If you were to walk past The Derby Brewery Arms (the DBA, as it’s known locally), you might think nothing of it, and the pub’s website adds no further context. But the DBA has become a significant part of Manchester’s thriving underground. Alongside The Old Abbey Taphouse in Hulme, The Eagle Inn in Salford and The Castle and Gullivers in the Northern Quarter, the DBA is pumping energy into the local music scene.
The DBA is a palace of a pub. A Grade II-listed former hotel, it’s as traditional as you can imagine: tall and resplendent on the outside, all dark wood tables, and shiny leather seating on the inside. In there you’ll find a pool table, peanuts and pints of Crystal lager. Owned by one of Manchester’s four family breweries, Joseph Holt, the pub is a barrel’s roll from the brewery itself, both of them steeped in history. Where the DBA breaks from tradition is that it’s also one of the city’s most unique rave venues. It’s Early Doors via Berghain.
At 4pm on a hot Saturday June afternoon, the DBA’s “Queer Garden” – the pub’s outdoor courtyard – is packed with ravers of all ages as honorary Mancunian DJs Blasha & Allatt deliver an opening six-hour techno set. This set, which is part of a party thrown by the Meat Free collective that Blasha & Allatt run with aalice, will go on until 4am. That’s same time the DBA’s landlord, Mark (first names only at the DBA, I’ve been told), was up until the previous night painting the floor black, especially for today, in keeping with the pub’s dark interiors. The DJ booth happens to be an ornate former public urinal.
Meat Free and the DBA go back a long way. Back in November 2021, Meat Free put the word out for an afters for their party at reliably exciting local venue The White Hotel. Mark was on it. He ran back to the pub, turned the smoke machine on, blacked the windows out with bin bags, set up a little DJ controller, and Meat Free continued from ten in the morning until three in the afternoon.
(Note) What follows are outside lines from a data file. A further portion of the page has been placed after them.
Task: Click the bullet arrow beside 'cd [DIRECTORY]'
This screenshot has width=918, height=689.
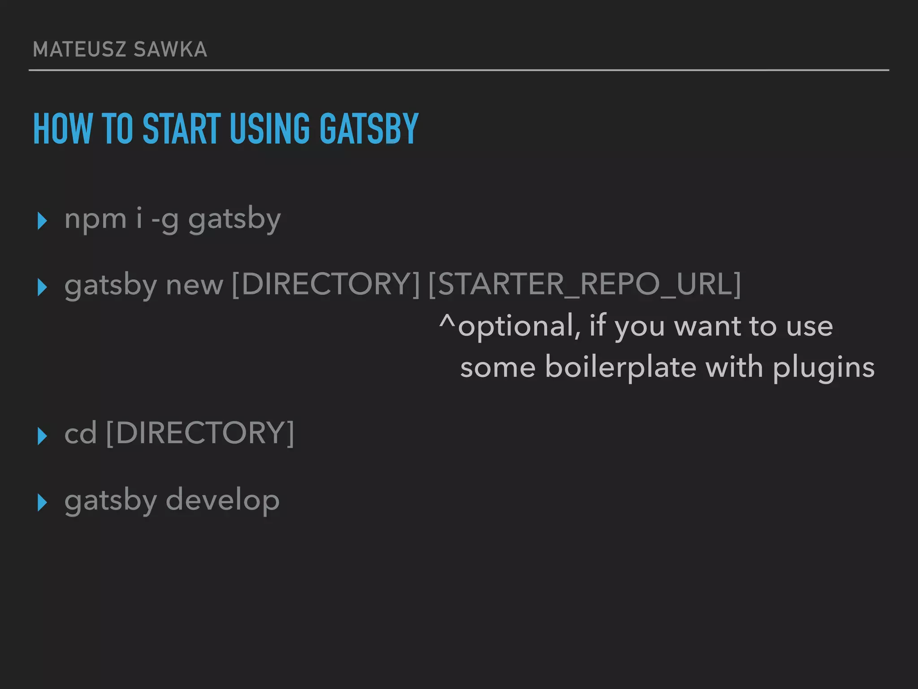Action: tap(43, 436)
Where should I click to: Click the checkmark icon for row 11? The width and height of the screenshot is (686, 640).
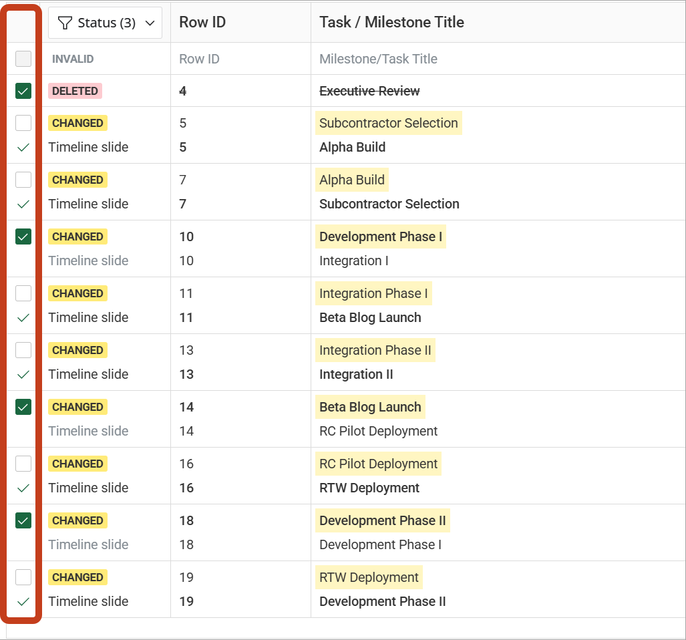[x=23, y=317]
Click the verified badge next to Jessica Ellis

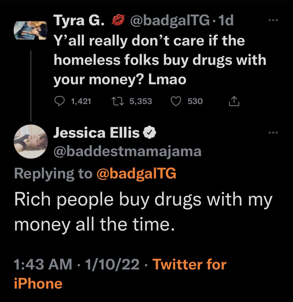tap(150, 133)
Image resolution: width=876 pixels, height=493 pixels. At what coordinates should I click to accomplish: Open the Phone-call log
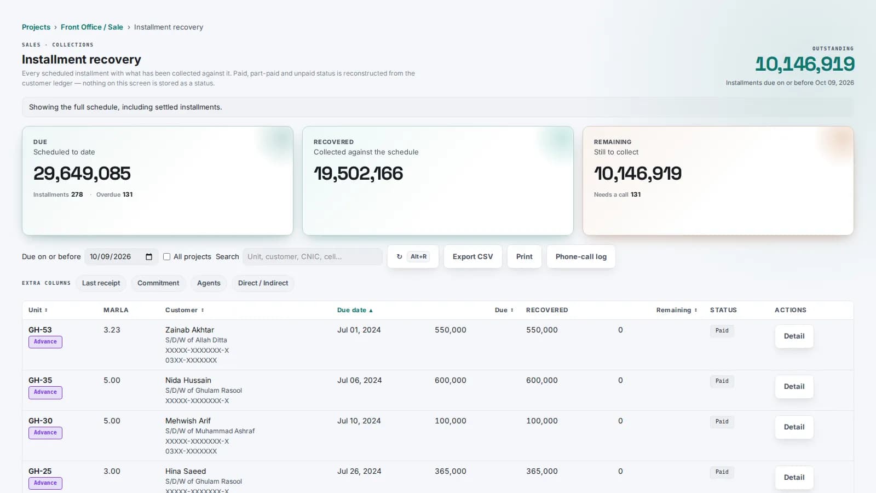point(581,256)
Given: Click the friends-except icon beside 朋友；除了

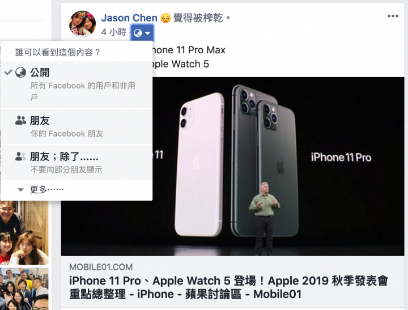Looking at the screenshot, I should pos(20,156).
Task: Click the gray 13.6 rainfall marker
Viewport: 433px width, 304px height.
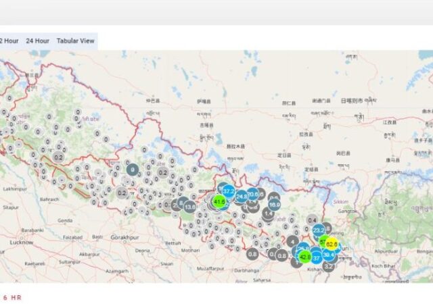Action: (190, 207)
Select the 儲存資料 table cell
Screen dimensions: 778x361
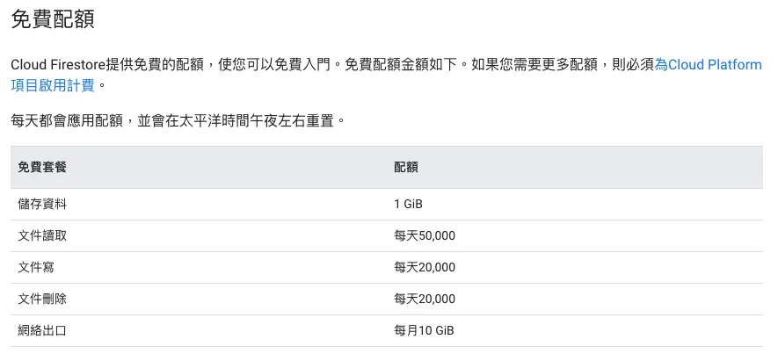[x=42, y=204]
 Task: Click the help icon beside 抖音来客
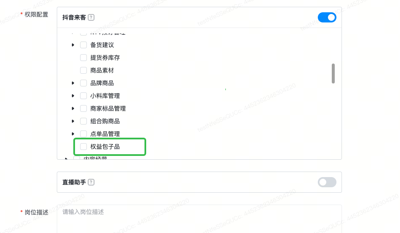point(91,17)

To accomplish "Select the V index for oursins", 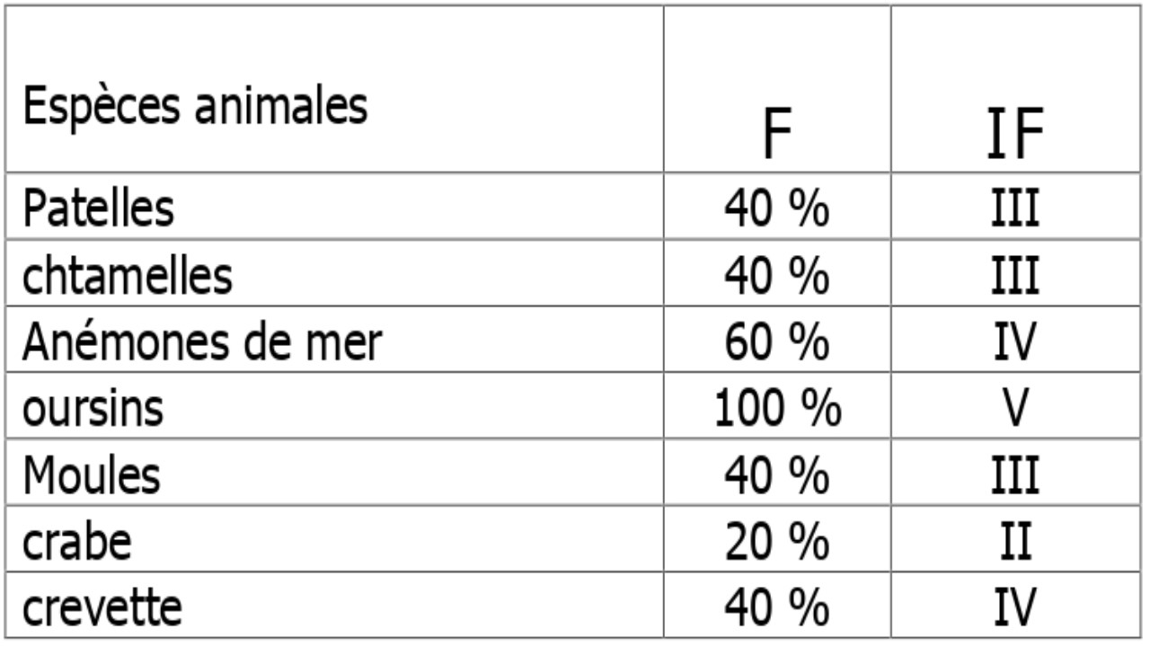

Meat Free’s aalice says the charm of the venue lies in its juxtaposition of a traditional atmosphere and hedonistic spirit: “You’re in a pub, you feel like you’re in familiar surroundings, you can go to the bar and get a fresh crisp pint, but then you’ve got this incredible energy of a rave.” When Berlin-based techno heavyweight Steffi played a Meat Free party at the DBA back in March, she loved it so much she joked about getting a job there as a barmaid.
The lynchpin of the DBA’s rave pub operation is Mark, who took over as landlord in 2020, renovating it himself during lockdown. A modest, caring figure, he’s passionate about championing his local community, affectionately known as “the strange quarter” – a reference to the area’s proximity to Strangeways prison, but also a tongue-in-cheek nod to city developers’ propensity for renaming areas.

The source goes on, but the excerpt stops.